Letter to the Editor:
Federal Conservation Budget Cuts
West Virginia’s landscape is one of our greatest assets and I feel so fortunate to live here and enjoy its scenic beauty. I value the investment that we’ve made to conserve our waters, wildlife habitat, farmland, and recreational areas. Unfortunately, now this investment in West Virginia’s special places is threatened by the U.S. Congress, which is considering serious cuts to the programs that protect our natural resources.
I urge Congress to save the programs that protect farmland providing food for us to eat, forestland providing clean water for us to drink, habitat for America’s plants and animals, and lands for hiking, hunting, and fishing.
I understand that conservation and environmental programs should shoulder a fair portion of the burden of the budget reductions needed to reduce our national debt, but disproportionate cuts of 90 or 100 percent for conservation programs – as recently passed by the U.S. House of Representatives – are shortsighted and will create more expensive problems in the future.

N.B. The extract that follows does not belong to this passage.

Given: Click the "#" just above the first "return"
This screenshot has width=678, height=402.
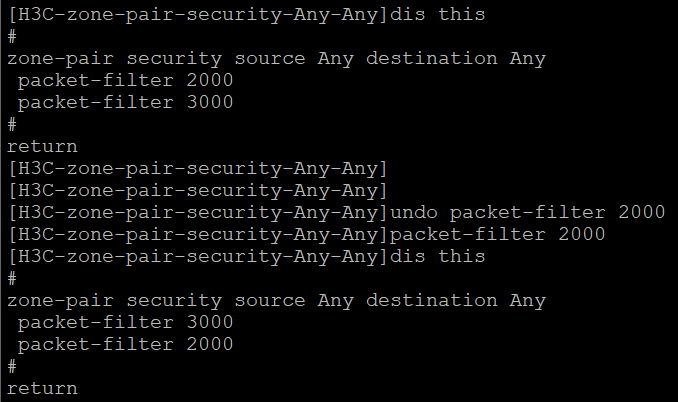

In West Virginia, the Land & Water Conservation Fund is the primary funding source used to conserve lands in and around our special places like the New River Gorge National River, the Monongahela National Forest, and Canaan Valley National Wildlife Refuge. The Forest Legacy program enables private landowners to choose conservation, and thereby invest in our state’s future through the economic returns from tourism, outdoor recreation, and the forest products industry.
I urge West Virginia’s senators and representatives to protect the conservation programs that our children and grandchildren need in order to have a healthy future.